KALEBODUR’un 50. yıldönümü kutlamalarında THY Yönetim Kurulu üyesi Mehmet Büyükekşi ile karşılaştık.
Haliyle THY’deki son gelişmeleri konuştuk.
Kısaca THY’de bugün gelinen nokta şu:
Yönetim ile görüşmelerde uzlaşma sağlanmaması üzerine Hava-İş Sendikası grev kararı aldı.
Bunun üzerine yönetim de grev kararını çalışanların oylamasına sundu.
THY’de dünden itibaren dört gün süreyle "Grev yapılsın mı? Yapılmasın mı?" oylaması var.
Büyükekşi ile konuştuklarımıza dönersek, diyor ki "Tüm çalışanlara yüzde 10.5 ile yüzde 16’lık zam yapıyoruz. Düşük ücretlilerde zam oranı yüzde 25’e kadar çıkıyor".
THY geçtiğimiz üç yıl içinde yolcu kapasitesini iki katına çıkarmış.
2003 yılında 10 milyon iken bugün ulaştığı rakam 20 milyon yolcu.
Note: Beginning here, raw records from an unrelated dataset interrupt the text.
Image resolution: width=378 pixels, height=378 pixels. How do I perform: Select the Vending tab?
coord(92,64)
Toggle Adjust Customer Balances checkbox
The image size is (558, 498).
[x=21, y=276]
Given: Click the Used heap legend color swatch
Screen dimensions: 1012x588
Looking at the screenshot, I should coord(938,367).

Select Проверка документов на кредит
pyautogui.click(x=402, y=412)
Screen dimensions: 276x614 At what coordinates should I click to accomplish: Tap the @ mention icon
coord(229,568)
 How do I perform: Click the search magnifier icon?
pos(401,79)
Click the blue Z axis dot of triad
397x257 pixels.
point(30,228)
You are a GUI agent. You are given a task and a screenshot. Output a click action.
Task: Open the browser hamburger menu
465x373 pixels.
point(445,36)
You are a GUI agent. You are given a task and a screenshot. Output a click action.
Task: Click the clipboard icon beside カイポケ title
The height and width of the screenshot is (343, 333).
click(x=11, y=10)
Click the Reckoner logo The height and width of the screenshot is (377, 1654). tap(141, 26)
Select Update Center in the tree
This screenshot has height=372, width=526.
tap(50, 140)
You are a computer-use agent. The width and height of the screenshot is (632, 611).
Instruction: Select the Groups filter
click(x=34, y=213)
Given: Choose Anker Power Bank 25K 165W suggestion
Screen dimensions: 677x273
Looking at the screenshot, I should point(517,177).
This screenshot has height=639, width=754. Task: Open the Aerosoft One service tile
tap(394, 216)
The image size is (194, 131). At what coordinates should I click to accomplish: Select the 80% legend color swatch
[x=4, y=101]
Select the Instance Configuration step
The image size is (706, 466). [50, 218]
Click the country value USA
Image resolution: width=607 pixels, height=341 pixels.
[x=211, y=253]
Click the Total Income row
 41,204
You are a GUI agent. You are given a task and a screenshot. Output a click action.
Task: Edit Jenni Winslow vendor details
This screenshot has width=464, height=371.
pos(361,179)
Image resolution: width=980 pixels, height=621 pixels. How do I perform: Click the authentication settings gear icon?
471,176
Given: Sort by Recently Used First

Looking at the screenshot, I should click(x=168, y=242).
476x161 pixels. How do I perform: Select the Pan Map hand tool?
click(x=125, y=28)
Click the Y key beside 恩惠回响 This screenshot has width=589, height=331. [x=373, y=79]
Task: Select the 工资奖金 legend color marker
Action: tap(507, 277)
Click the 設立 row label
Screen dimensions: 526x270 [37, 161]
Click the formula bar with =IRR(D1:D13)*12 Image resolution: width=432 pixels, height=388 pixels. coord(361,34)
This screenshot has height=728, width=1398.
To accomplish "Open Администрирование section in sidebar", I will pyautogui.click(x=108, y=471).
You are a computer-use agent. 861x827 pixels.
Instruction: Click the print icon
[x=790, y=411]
İşadamları dahil çevremdekilere sordum.
Çoğunluk THY’nin hizmetinden çok memnun.
Rötarlar azalmış.
Diğer yabancı havayolları şirketleriyle karşılaştırdığınızda gerçekten sunulan hizmetin kalitesi kat kat üstün.
THY merkezi Viyana’da olan Do&Co catering şirketiyle ortaklığı ikramı daha da iyileştirmiş.
Türkiye’ye anlamlı bir ziyarette bulunan Papa’dan tutun da Japonya’dan gelen 100 bin turist THY’nin taşıdığı yolcular arasında.
Ama gelin görün ki madalyonun bir diğer yüzü de var.
THY çalışanları, şirketin göstermiş olduğu performansa karşın çalışma koşullarından, ağır tempodan, üzerlerindeki baskıdan şikayetçi.
Özellikle pilotlar ve teknik elemanlar.
Geçenlerde bir pilot arkadaşımla konuşuyordum.
Sabaha karşı 03.00’te evine gelmiş, aynı gün gece yeniden uçacaktı.
Bir de tabii "kadrolaşma" meselesi var ki bazı THY çalışanları bundan mutsuz.
Anlaşılıyor ki, sorun sadece ücret arttırma değil.
THY Yönetimi meselenin bu boyutuna ne kadar eğildi bilmiyorum.
Bu arada Hava-İş Sendikası da e-posta yollamış.
Grevle ilgili yapılacak dün başlayan oylamada sandıkların dört gün süreyle açık kalmasının yasal olmadığını iddia ediyor.
Sandıktan bakalım ne çıkacak?
Kanada Dışişleri Bakanı’dan Argüden’e gelen mektup
AR-GE Yönetim Kurulu Başkanı ve Türk-Kanada İş Konseyi Başkanı Dr. YılmazArgüden tatilde dahi boş durmayanlar sınıfındandır.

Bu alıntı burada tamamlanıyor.